El 2020 ha sido un año desafiante y terrible, como salido del guión de uno de esos filmes apocalípticos que recrean grandes catástrofes.
Apenas comenzaba el año y el general Qasem Soleimani, arquitecto de la inteligencia y fuerzas militares iraníes en las últimas décadas, caía abatido por drones del ejército estadounidense en el aeropuerto de Bagdag (Irak) lo que disparó las tensiones entre Washington y Teherán y amenazó con quebrantar la paz mundial.
Los infortunios de enero no se limitaron únicamente al escenario del Oriente Medio, en Australia casi un cuarto de millón de personas tuvo que abandonar sus hogares debido a los incendios forestales desatados en el país; los cuales destruyeron el 20 por ciento de los bosques de la nación, tiraron por tierra 1 300 viviendas, cobraron más de una veintena de víctimas humanas y segaron la vida de alrededor de 800 millones de animales.
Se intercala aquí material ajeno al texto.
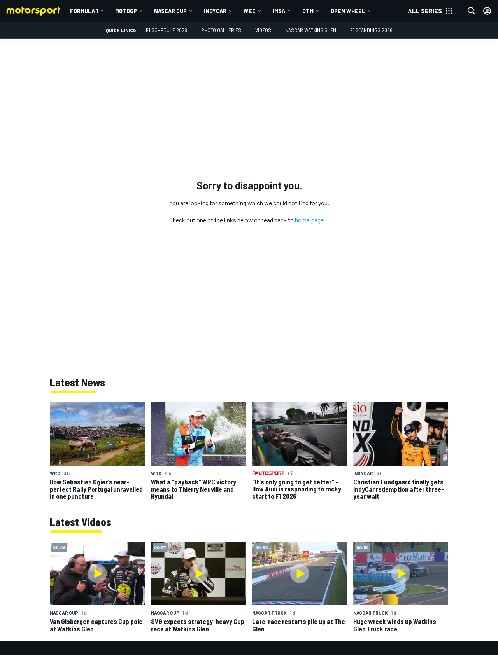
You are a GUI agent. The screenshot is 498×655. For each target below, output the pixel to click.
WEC (250, 10)
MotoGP (126, 10)
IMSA (279, 10)
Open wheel (348, 10)
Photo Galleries (221, 30)
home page (309, 220)
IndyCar (215, 10)
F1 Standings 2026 (371, 30)
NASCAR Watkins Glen (310, 30)
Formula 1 (84, 10)
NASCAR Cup (170, 10)
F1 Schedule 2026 (166, 30)
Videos (263, 30)
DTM (308, 10)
En junio varias ciudades estadounidenses eran sacudidas por oleadas de protestas civiles suscitadas tras la muerte del afrodescendiente George Floyd, quien murió asfixiado bajo la rodilla de un policía de Minneapolis.
Igualmente, impactante fue la explosión ocurrida hace unos pocos días en la zona portuaria de Beirut, capital del Líbano, que dejó un saldo de al menos 137 muertos y miles de heridos.
Han sido meses dolorosos para la humanidad, marcados por la expansión vertiginosa del Sars-CoV-2.
Estas podrían parecer estadísticas frías, meros números; pero detrás de ellas se esconde el dolor de ver partir a amigos y familiares entrañables sin que fuera posible siquiera decirles adiós. Otros perdieron sus trabajos o debieron posponer las celebraciones, el encuentro con sus seres queridos, el viaje soñado, los abrazos…
Los cadáveres en las calles de Guayaquil (Ecuador), las tumbas en las playas de Copacabana (Brasil) y los colapsos sanitarios en Estados Unidos y Europa son el mejor retrato de la tragedia sin fronteras que ha virado del revés la vida de todos. Son ejemplos que, más allá de conmovernos, deberían motivarnos a cuidarnos más y a velar por la salud de quienes nos rodean, en un ejercicio consciente, respetuoso y consecuente con el esfuerzo de los profesionales médicos y sanitarios que no han descansado un solo instante en la batalla contra la pandemia.
Honoré de Balzac, escritor francés y exponente de la novela realista del siglo XIX, pensaba con razón que “en las grandes crisis, el corazón se rompe o se curte”.
El miedo, el estrés, la impotencia y la ansiedad, estimulan acciones indebidas como el acaparamiento en mercados y farmacias. Es una realidad de la que no escapa nuestra bloqueada Isla. Elementos inescrupulosos de la sociedad aprovechan el desabastecimiento evidente para lucrar mediante la reventa de alimentos y productos de primera necesidad que se agotan rápidamente en los mostradores de las tiendas.
¿Qué valores, qué sentimientos, qué dignidad puede tener un sujeto que incurre en tales acciones, aun consciente del daño que provoca a personas vulnerables por su edad, sus enfermedades y sus escasos recursos; o a trabajadores que no pueden permitirse perder tiempo en una de esas infranqueables colas?
No hay crisis que justifique la mezquindad, el robo ni la violencia.
Afortunadamente, a la par de esos comportamientos, se han suscitado otros desinteresados y nobles. No ha faltado quien le acerque el pan y los medicamentos al anciano que vive solo, o quien se anime a dar un concierto para todos los vecinos desde el portal.
La creatividad y el amor han inundado las redes sociales, el interior de las casas y de las barriadas, con sus mensajes indiscutibles de esperanza.
Ojalá el distanciamiento, las medidas restrictivas y las molestas mascarillas nos permitan replantearnos nuestro mundo y valorar lo que asumíamos como cotidiano: las pequeñas cosas que hacen trascendentes la vida.
Ojalá saquemos algunas lecciones de este aciago 2020 y que la crisis no nos nuble el corazón.